[Your instructions]
After locating the line that contains "Task: Click the leaf post type icon", transcribe exactly that line and each one after it until the data ends, skipping pictures.

[Information supplied]
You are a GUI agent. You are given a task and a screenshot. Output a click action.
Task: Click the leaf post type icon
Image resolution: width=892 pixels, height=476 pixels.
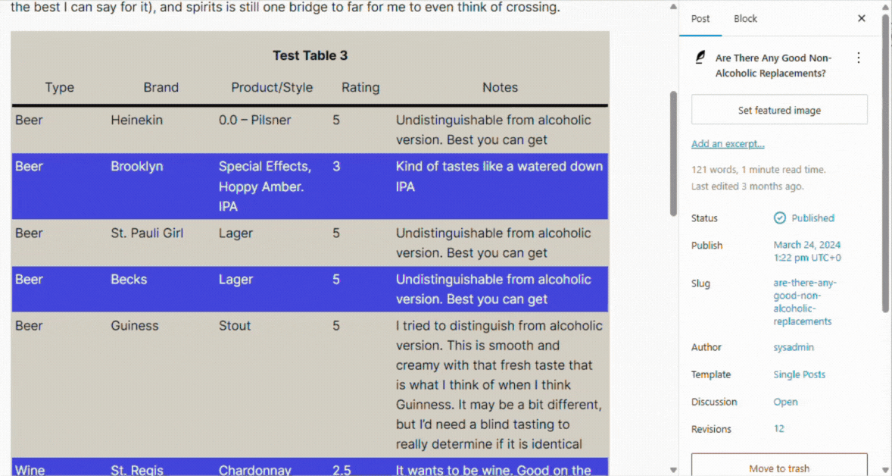[x=699, y=58]
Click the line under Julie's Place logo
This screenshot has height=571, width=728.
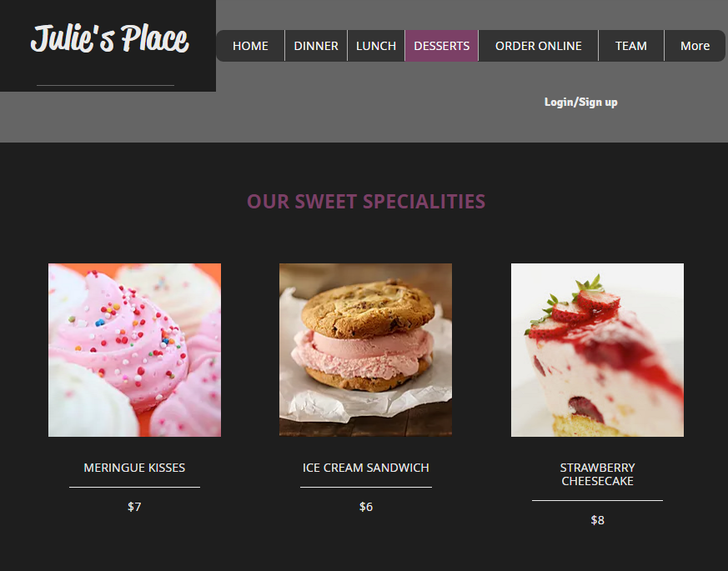(x=105, y=85)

[Finished exercise]
Task: Click the leaf post type icon
Image resolution: width=892 pixels, height=476 pixels.
[x=699, y=58]
Click the line under Julie's Place logo
This screenshot has height=571, width=728.
(x=105, y=85)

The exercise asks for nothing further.